---- Listed entries

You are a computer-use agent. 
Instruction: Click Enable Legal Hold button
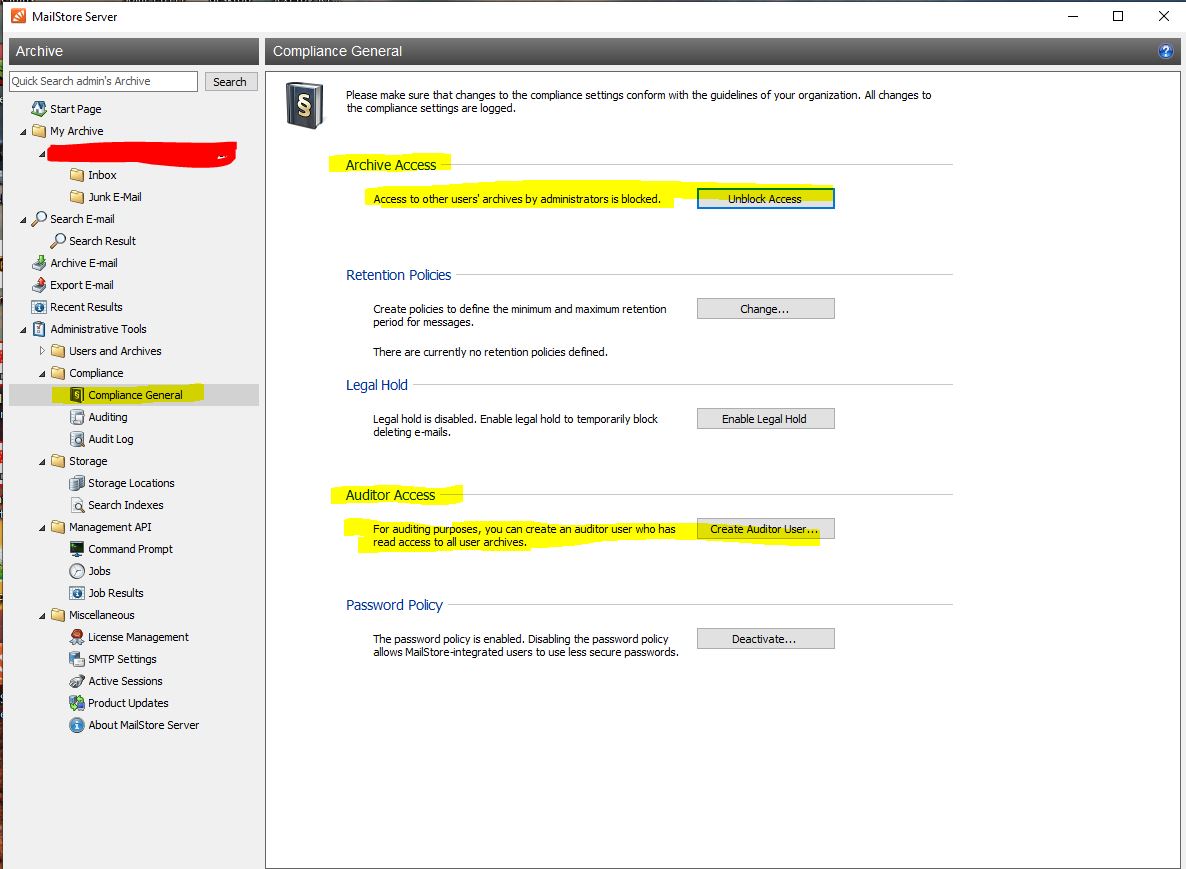pyautogui.click(x=765, y=419)
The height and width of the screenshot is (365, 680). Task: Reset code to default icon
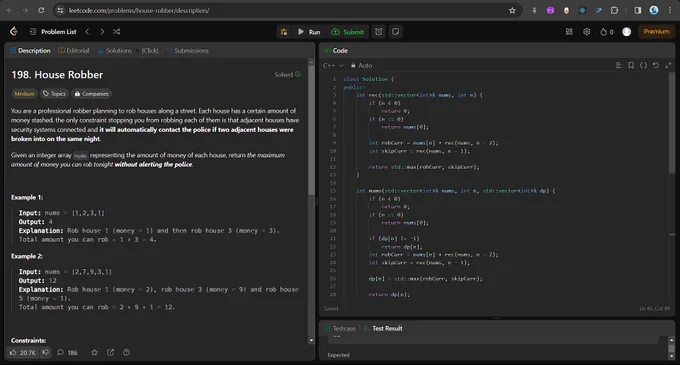point(656,65)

--------

*Exercise*
Convert the entries above into a two-column CSV with the headers text and answer, one row per entry, where each value sits in a single quoted field and every line break becomes a space. Omit the pictures.

*Task solution*
text,answer
"You are a computer-use agent. Instruction: Click Enable Legal Hold button","pyautogui.click(x=765, y=419)"
"The height and width of the screenshot is (365, 680). Task: Reset code to default icon","point(656,65)"